EXERCISE GOAL: Give back all of the records exactly.

RECORDS TO PROCESS:
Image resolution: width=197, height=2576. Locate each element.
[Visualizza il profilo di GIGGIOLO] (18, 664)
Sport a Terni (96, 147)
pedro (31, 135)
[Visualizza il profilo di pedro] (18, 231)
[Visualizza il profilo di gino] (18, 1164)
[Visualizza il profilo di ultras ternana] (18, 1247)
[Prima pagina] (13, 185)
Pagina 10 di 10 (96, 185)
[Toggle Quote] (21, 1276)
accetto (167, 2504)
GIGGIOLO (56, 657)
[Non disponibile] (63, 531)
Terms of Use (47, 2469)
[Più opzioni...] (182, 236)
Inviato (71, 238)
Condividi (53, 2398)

FINAL ANSWER:
Image resolution: width=197, height=2576. Locate each element.
[Visualizza il profilo di GIGGIOLO] (18, 664)
Sport a Terni (96, 147)
pedro (31, 135)
[Visualizza il profilo di pedro] (18, 231)
[Visualizza il profilo di gino] (18, 1164)
[Visualizza il profilo di ultras ternana] (18, 1247)
[Prima pagina] (13, 185)
Pagina 10 di 10 (96, 185)
[Toggle Quote] (21, 1276)
accetto (167, 2504)
GIGGIOLO (56, 657)
[Non disponibile] (63, 531)
Terms of Use (47, 2469)
[Più opzioni...] (182, 236)
Inviato (71, 238)
Condividi (53, 2398)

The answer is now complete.